**TEKS YANG DIBERIKAN**

------------------------------------------------

Bisnis.com, JAKARTA – Sejumlah perkembangan makroekonomi baik dari dalam maupun luar negeri belum ada yang mampu menopang Indeks Harga Saham Gabungan (IHSG) kembali ke zona hijau.
Realokasi anggaran dari dalam negeri dan kebijakan perang dagang AS vs China dari luar negeri disebut bakal menghantui gerak harga saham Tanah Air.
Pengamat Pasar Modal sekaligus Guru Besar Fakultas Ekonomi dan Bisnis Universitas Indonesia Budi Frensidy menjelaskan realokasi anggaran yang tidak memihak kepada makro ekonomi dan usaha mikro, kecil, dan menengah (UMKM); penurunan daya beli; serta berkurangnya jumlah masyarakat kelas menengah menjadi salah satu pemberat langkah indeks komposit belakangan ini.

------------------------------------------------

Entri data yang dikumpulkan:
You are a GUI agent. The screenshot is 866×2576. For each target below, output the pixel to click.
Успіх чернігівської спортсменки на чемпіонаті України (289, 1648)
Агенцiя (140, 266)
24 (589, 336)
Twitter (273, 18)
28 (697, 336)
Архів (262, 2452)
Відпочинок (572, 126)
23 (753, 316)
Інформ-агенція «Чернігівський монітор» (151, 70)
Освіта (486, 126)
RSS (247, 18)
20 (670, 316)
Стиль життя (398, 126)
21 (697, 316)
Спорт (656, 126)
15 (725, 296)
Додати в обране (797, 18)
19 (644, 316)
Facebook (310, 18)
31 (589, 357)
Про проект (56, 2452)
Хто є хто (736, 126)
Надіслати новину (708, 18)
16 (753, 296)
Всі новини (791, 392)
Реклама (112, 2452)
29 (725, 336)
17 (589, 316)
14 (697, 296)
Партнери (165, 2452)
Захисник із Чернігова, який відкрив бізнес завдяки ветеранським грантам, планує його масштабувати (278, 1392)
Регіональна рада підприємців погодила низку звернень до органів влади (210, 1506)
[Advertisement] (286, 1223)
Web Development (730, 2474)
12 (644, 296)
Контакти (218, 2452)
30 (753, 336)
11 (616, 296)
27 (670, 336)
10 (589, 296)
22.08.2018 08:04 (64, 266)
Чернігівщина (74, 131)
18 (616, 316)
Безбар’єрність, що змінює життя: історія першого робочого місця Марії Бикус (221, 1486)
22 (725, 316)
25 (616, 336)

------------------------------------------------

**URAIAN TUGAS**
Berdasarkan teks tentang IHSG, jelaskan dalam satu sampai tiga kalimat faktor apa saja yang menurut Budi Frensidy memberatkan langkah indeks komposit belakangan ini.

**HASIL**
Menurut Budi Frensidy, langkah indeks komposit belakangan ini diberatkan oleh realokasi anggaran yang tidak memihak kepada makro ekonomi dan usaha mikro, kecil, dan menengah (UMKM). Faktor lainnya adalah penurunan daya beli serta berkurangnya jumlah masyarakat kelas menengah.